I numeri impongono una soluzione complessiva, dal momento che si parla di 38mila attracchi annuali in tutta la città, l’80% dei quali al campino di San Prospero. Considerando il doppio viaggio per la discesa e la salita dei turisti, sono dunque circa diciannovemila gli autobus regolarmente registrati. Capitolo a parte gli abusivi totali e quelli mascherati, cioè i mezzi che sembrano di linea, quindi esclusi dal pagamento del pedaggio, ma in realtà sono veri servizi turistici che si fermano lungo viale Vittorio Veneto. Problema da anni sollevato dalla Siena parcheggi con la richiesta di una maggiore attenzione sul fronte sanzionatorio (con la previsione di multe accessorie) e della presenza di personale per i controlli.
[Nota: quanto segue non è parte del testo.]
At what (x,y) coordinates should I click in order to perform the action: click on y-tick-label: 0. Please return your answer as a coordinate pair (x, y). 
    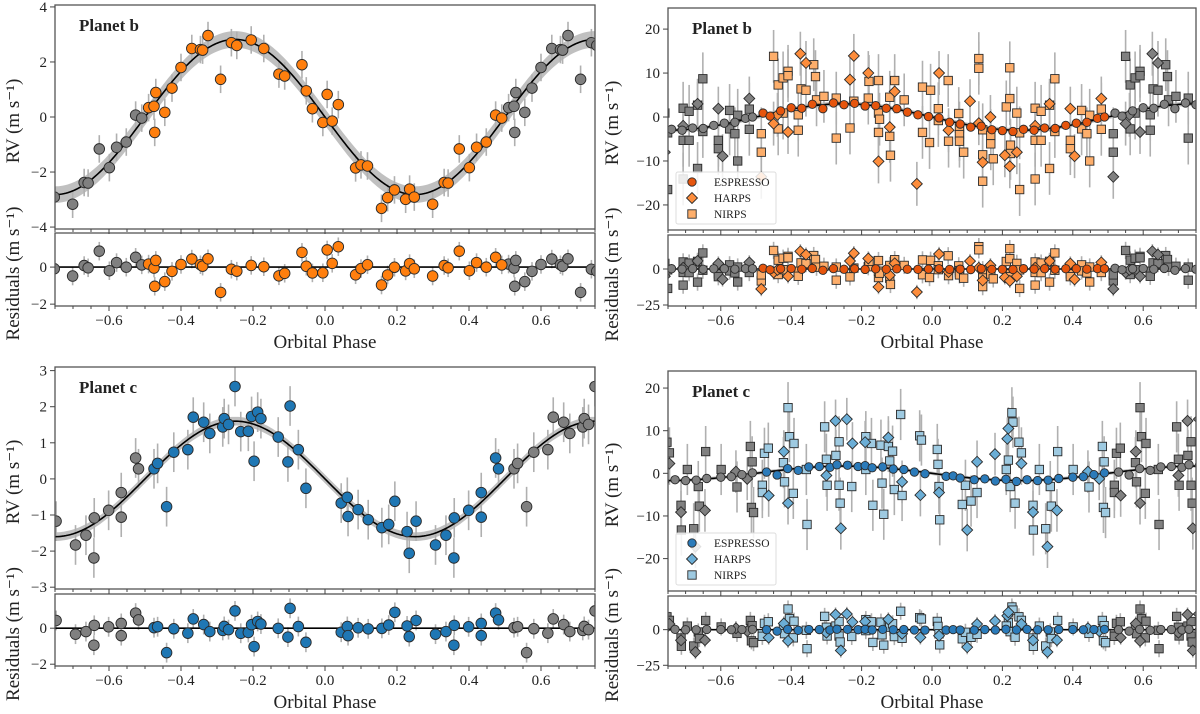
    Looking at the image, I should click on (657, 118).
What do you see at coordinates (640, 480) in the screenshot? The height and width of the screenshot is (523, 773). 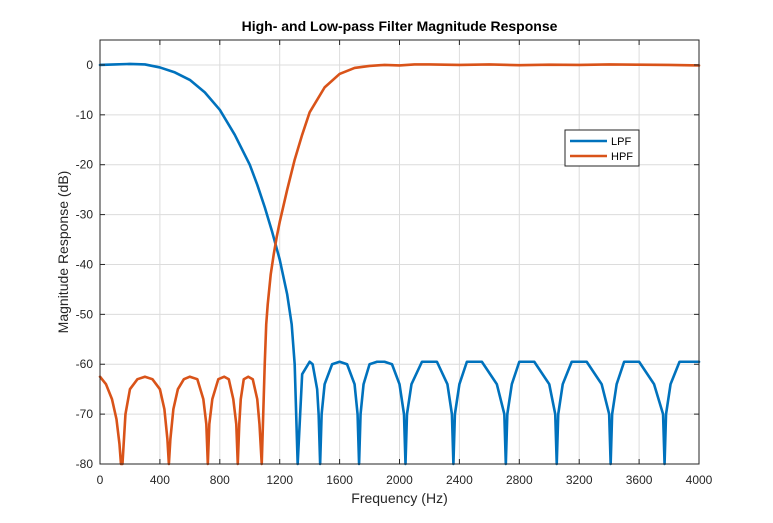 I see `x-tick-label: 3600` at bounding box center [640, 480].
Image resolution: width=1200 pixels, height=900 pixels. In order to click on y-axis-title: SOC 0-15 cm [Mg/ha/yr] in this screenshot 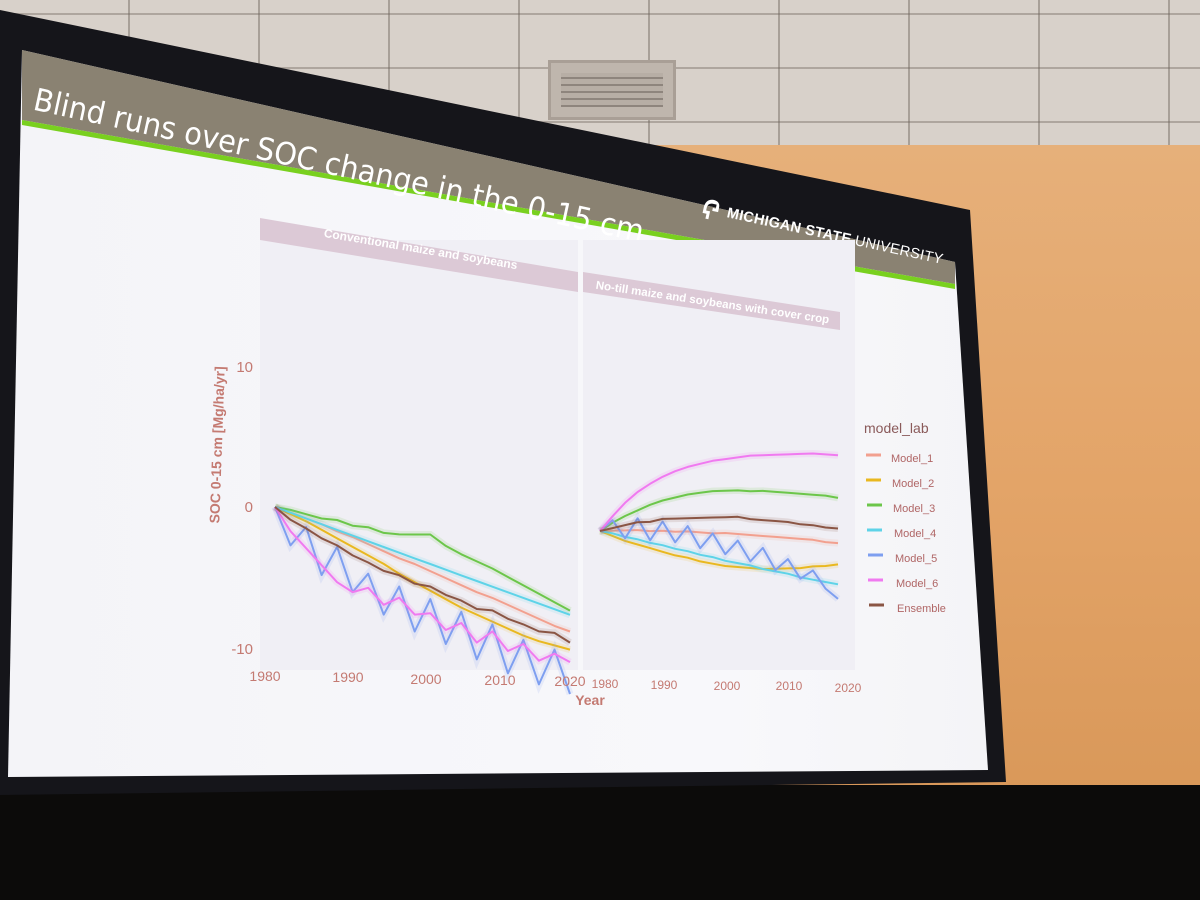, I will do `click(216, 445)`.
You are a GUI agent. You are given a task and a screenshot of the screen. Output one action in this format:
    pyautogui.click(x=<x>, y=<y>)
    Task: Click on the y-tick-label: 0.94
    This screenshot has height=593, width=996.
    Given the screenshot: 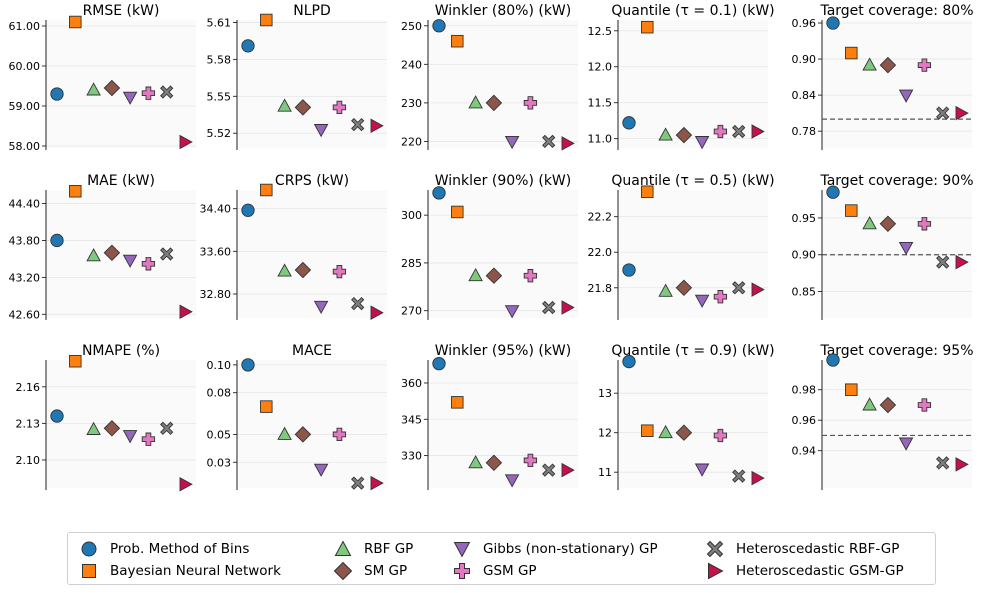 What is the action you would take?
    pyautogui.click(x=804, y=452)
    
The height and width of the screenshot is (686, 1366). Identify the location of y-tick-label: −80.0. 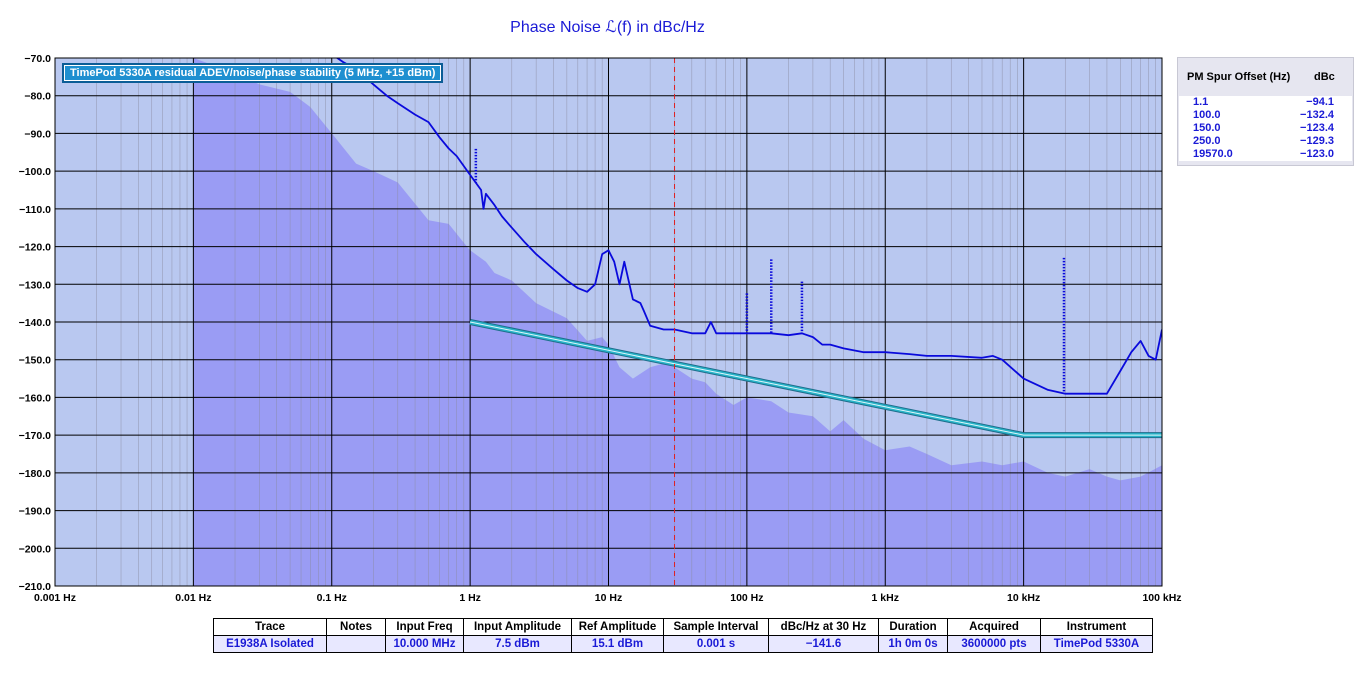
(38, 97).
Per quanto riguarda porta Romana, sono 2609 gli attracchi annuali, che dovranno ora essere ridistribuiti negli altri punti cittadini: campino di San Prospero, San Marco (gli attracchi sono quasi quattromila), piazza Amendola, Pescaia alta. Sono queste ultime due le aree che dovrebbero ricevere più mezzi. Cosa aspettarsi per il futuro? A breve dovrebbe tenersi la conferenza dei servizi allargata per i lavori al Campino di San Prospero: prima saranno realizzati i bagni, negli ex spogliatoi, poi toccherà agli stalli. Ma restano da individuare soluzioni alternative. E sono state avviate le prime verifiche di fattibilità per capire se si potrà sfruttare l’area dell’ex distributore in via Peruzzi (ancora da bonificare), davanti alle scale mobili per San Francesco. Anni fa si parlò di un possibile raddoppio del parcheggio. Ora quello spazio potrebbe tornare utile.